TRY IT >> Can you output the rows from the line with "is (1100, 674)." to the line with "watermark: 头条号 /" as a Markdown table with the columns Index and Line, skipping blank lines?

THE INPUT >>
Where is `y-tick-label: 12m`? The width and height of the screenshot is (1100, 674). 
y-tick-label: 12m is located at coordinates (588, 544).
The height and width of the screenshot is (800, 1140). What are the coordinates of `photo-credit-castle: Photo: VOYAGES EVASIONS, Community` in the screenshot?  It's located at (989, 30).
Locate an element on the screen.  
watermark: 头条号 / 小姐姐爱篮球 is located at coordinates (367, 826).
---
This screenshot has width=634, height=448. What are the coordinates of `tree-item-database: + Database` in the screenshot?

FINAL ANSWER >>
| Index | Line |
|---|---|
| 1 | Where is `y-tick-label: 12m`? The width and height of the screenshot is (1100, 674).  |
| 2 | y-tick-label: 12m is located at coordinates (588, 544). |
| 3 | The height and width of the screenshot is (800, 1140). What are the coordinates of `photo-credit-castle: Photo: VOYAGES EVASIONS, Community` in the screenshot?  It's located at (989, 30). |
| 4 | Locate an element on the screen.   |
| 5 | watermark: 头条号 / 小姐姐爱篮球 is located at coordinates (367, 826). |